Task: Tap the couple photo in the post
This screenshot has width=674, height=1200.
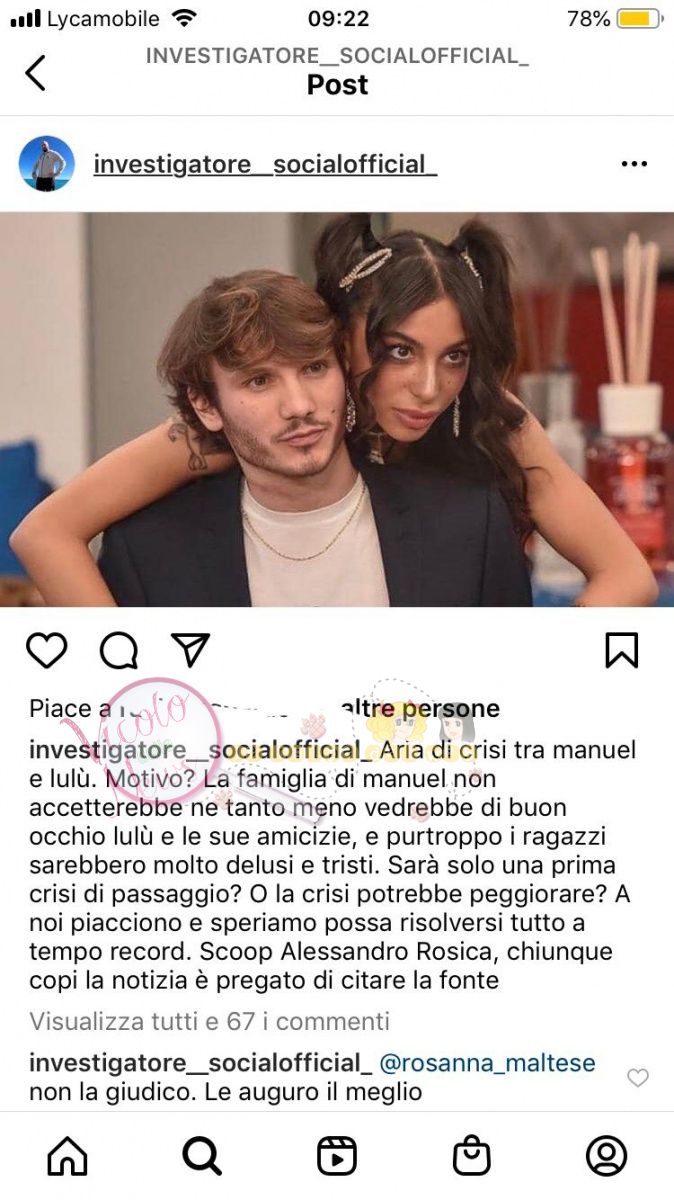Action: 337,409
* * *
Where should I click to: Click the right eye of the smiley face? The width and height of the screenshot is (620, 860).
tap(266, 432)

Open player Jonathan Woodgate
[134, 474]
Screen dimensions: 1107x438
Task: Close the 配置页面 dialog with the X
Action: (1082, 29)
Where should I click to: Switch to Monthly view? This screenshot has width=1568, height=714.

TASK STATEMENT:
In the entries above, find the line holding "Open player Jonathan Woodgate" and the line holding "Where should I click to: Switch"; print both of them and every line between, exactly, and nothing else.

EXPECTED OUTPUT:
Open player Jonathan Woodgate
[134, 474]
Screen dimensions: 1107x438
Task: Close the 配置页面 dialog with the X
Action: (1082, 29)
Where should I click to: Switch to Monthly view? This screenshot has width=1568, height=714.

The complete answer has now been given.